• EXCERPT TO READ:
The exposed photographic material may be subjected to conventional black-and-white development processing or color processing and, in the case of a color photographic material, preferably it is subjected to color development processing and then is bleached and fixed for the purpose of rapid processing. In particular, when the above-mentioned high-silver-chloride emulsion is used, the pH of the bleach-fix solution is preferably about 6.5 or below, more preferably about 6 or below, for the purpose of accelerating desilvering, etc.
With respect to silver halide emulsions, other materials (e.g., additives), and photographic component layers (e.g., layer arrangement) that will be applied to the photographic material of the present invention as well as processing methods and processing additives which will be applied to the photographic material of the present invention, particularly those described in below-mentioned patent publications, particularly in European Patent EP 0,355,660A2 (JP-A No. 107011/1989), are preferably used.
Further, as cyan couplers, diphenylimidazole cyan couplers described in JP-A No. 33144/1990, as well as 3-hydroxypyridine cyan couplers described in European Patent EP 0,333,185A2 (in particular one obtained by causing Coupler (42), which is a four-equivalent coupler, to have a chlorine coupling split-off group, thereby rendering it two-equivalent, and Couplers (6) and (9), which are listed as specific examples, are preferable) and cyclic active methylene cyan couplers described in JP-A No. 32260/1989 (in particular, specifically listed Coupler Examples 3, 8, and 34 are preferable) are preferably used.

• SET OF TASKS:
1. According to the photographic processing passage, what pH should the bleach-fix solution have when the high-silver-chloride emulsion is used?
2. Continue the photographic processing passage, picking up after its final sentence about cyan couplers.

• DATA EXCERPTS:

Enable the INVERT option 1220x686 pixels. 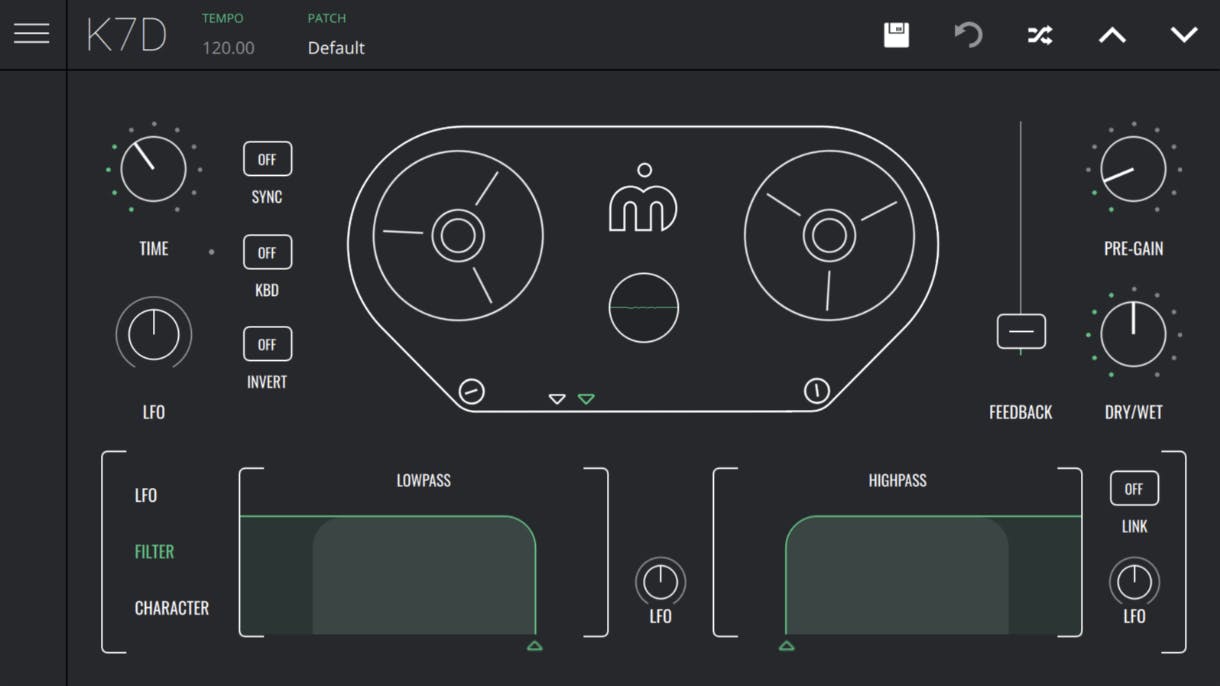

==

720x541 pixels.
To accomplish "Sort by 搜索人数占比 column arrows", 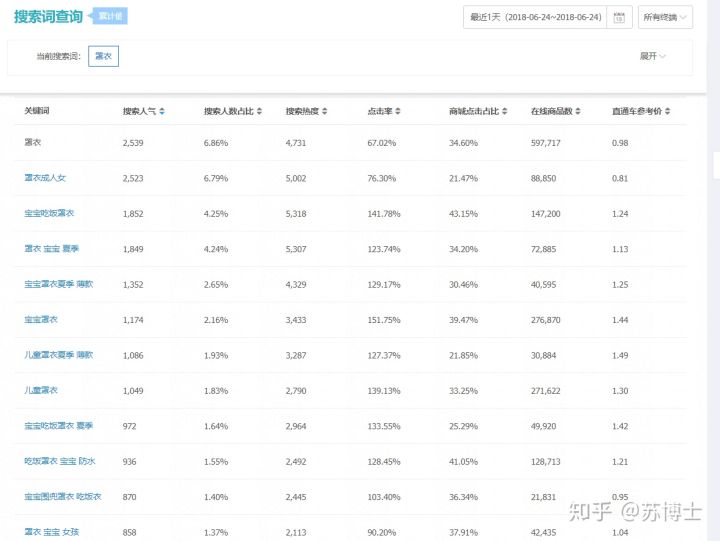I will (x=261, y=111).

• RESULTS BY TASK:
1. About 6.5 or below, and more preferably about 6 or below.

2.
According to the process of this invention, contamination after processing is less and sticking preventing property during storage is improved. This effect is more conspicuous particularly when the concentration of carbonate ions in a bleaching solution or a bleach-fixing solution is 2.0 x 10⁻¹ to 3 x 10⁻² mol/l.
That effect is particularly remarkable when benzyl alcohol, which is generally used in a color developer (particularly a color developer used for photographic materials for color prints), is removed.
Next, the present invention will be described in detail in accordance with examples, but the invention is not limited to these examples.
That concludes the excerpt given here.